**EXCERPTED PASSAGE:**
— START —

Snowshoed to window at 10,000ft. Postholed knee deep even in snowshoes. Storm warning broadcast. Made camp. Extremely strong winds throughout the night. Dug out in the morning. White out, heavy snow fall and strong winds prevented further progress. Returned to hot-tub at ground level. Will attempt again in spring.
Windy enough that Rangers were trying to turn use back. Still well worth it.
Synne and I poached this peak. Camped at the tiny saddle at the base of the ridge. A much better route than the avalanche gulch slog. A storm was breathing it's last with strong winds and light snow on the approach to camp.
We woke up at 2:00am, brewed and chewed, and were out climbing before 3:00am. Hustled up the ridge, with a few curious third class steps to crawl over, cluncky plastic boots make this more interesting. Took a rope, never needed it. Got to the summit ALONE at 12:30pm. Just the two of us on a very popular mountain.
Hustled down avalanche gulch, wearily traversed back to camp and collapsed. 3 hours later another storm hit and screamed at us all afternoon\night. Hah! We caught our window and used all of it. This takes some of the sting out of trying Rainier 5x and never summiting due to weather.
This was an intro. to climbing course for my wife and me shortly after we moved to Portland from NYC. Guided 2 night trip to summit with some basic schooling. Enough to get us hooked and started. The weather delivered - NICE. The guides were cool - the clients were a mix. Red banks were cool; summit was nice if a bit windy (loads of people on it).

— END —

**INFORMATION GIVEN:**
— START —

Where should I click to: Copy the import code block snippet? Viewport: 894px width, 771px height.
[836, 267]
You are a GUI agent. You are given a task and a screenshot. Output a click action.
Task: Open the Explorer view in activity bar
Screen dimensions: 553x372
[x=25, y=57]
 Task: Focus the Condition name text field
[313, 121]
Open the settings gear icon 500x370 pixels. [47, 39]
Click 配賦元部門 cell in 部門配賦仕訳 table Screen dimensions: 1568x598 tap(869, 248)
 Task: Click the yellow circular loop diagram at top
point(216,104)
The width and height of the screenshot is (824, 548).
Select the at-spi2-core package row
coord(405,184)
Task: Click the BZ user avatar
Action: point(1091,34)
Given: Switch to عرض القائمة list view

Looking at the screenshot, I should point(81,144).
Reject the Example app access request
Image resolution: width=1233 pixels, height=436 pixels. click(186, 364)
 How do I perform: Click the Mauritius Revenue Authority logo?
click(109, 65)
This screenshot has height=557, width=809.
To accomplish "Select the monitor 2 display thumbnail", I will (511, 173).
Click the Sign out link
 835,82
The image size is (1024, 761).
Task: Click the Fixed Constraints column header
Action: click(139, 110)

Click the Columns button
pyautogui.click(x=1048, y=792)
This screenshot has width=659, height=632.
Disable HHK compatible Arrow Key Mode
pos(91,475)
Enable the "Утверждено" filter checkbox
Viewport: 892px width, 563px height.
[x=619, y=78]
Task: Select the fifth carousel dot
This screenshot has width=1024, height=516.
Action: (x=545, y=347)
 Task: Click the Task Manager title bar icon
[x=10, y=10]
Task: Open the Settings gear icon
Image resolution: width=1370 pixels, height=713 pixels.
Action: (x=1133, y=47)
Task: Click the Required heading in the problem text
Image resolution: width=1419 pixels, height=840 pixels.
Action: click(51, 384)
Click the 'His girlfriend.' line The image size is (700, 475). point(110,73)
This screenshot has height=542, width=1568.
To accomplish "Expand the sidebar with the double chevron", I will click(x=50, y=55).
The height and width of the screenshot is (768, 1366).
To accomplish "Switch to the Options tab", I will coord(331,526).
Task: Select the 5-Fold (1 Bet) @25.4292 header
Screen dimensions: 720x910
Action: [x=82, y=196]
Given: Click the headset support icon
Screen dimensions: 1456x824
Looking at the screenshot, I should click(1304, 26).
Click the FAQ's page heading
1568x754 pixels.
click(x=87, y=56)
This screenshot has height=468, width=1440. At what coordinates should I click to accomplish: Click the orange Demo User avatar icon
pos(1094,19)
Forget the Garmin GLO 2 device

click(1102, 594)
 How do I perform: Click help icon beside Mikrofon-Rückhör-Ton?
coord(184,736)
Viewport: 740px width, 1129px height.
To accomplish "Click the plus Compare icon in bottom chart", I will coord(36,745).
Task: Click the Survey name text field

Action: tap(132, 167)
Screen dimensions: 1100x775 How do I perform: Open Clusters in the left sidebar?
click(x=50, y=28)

— END —

**TASKS TO COMPLETE:**
**a.** According to the climbing trip reports, at what time did the two climbers reach the summit alone?
**b.** Transcribe the climbing trip reports starting with "We woke up at" and going on through "due to weather.".
**c.** Go on with the climbing trip reports from the point where they stop.
The data has no connection to the climbing trip reports.

**WRITTEN RESPONSES:**
**a.** 12:30pm

**b.**
We woke up at 2:00am, brewed and chewed, and were out climbing before 3:00am. Hustled up the ridge, with a few curious third class steps to crawl over, cluncky plastic boots make this more interesting. Took a rope, never needed it. Got to the summit ALONE at 12:30pm. Just the two of us on a very popular mountain.
Hustled down avalanche gulch, wearily traversed back to camp and collapsed. 3 hours later another storm hit and screamed at us all afternoon\night. Hah! We caught our window and used all of it. This takes some of the sting out of trying Rainier 5x and never summiting due to weather.

**c.**
We decided to go in early may to hopefully beat some of the summer crowds and get some good snow/winter like climbing - We did beat the crowds - only about 8 tents maybe at Helen lake - definitely go before the long weekend. We drove up Thursday, and Thursday afternoon we set out from Bunny flats and climbed to around 8000 ft and set up camp on the right side of lower avalanche gulch. Friday we started about 8 am and got to Helen lake around early-mid afternoon. Snowshoes were handy as we started punching through after 9-10 AM. We were in bed by 6 and rose around 2 am to start the summit push. Slight headache, but popping a couple advil did the trick. The moon was out full and no clouds so with the white snow, everything glowed so much we didn't need headlamps! Styrofoam snow conditions making the walk up on cramps very enjoyable. We cut through the red banks, and onto Misery hill at which point the wind started to really get moving and just below the summit ridge we decided to retreat as the winds were now 60 mph + . We literally had to dig in with cramps and axe while laying on the ground to stay in one place and you had to be less than an inch away from someone to hear them. So close, but it turned to be a good decision as the lenticular cloud that was starting to form grew and engulfed the rest of the mountain by noon. We felt strong, and happy knowing that it was weather that had turned us back and not conditioning.
We did a 2-day summit attempt, camping just under Helen Lake on Saturday night and Summit attempt on Sunday. The weather both days were just the best they could be, warm during the day, clear skies, and crisp nights, with little wind.
Alpine start on Sunday morning at 3:30a and eventually getting moving closer to 5a :) We reached Helen Lake and saw most of the folks either still sleeping or just getting up, there was also a large crowd working their way toward the Heart to climb towards Red Banks.
I was still weak from AMS that I got the day before and working slow for the next couple of hours towards Red Banks. Near the top, however, I got off the usual "stairs" beaten into the snow by the groups and started sprinting zig-zag style with crampons and ice axe up to Red Banks, trying to avoid the roped groups going slowly up the stairs.
Once at Red Banks, however, a combination of already battling against AMS and feeling the accomplishment of getting this far while feeling really crappy, along with clouds moving in quickly froma distance, we decided to end the summit attempt. Misery hill was remaining along with the summit plateau snowfield and then the actual summit, about 800' in all --- oh well, another day!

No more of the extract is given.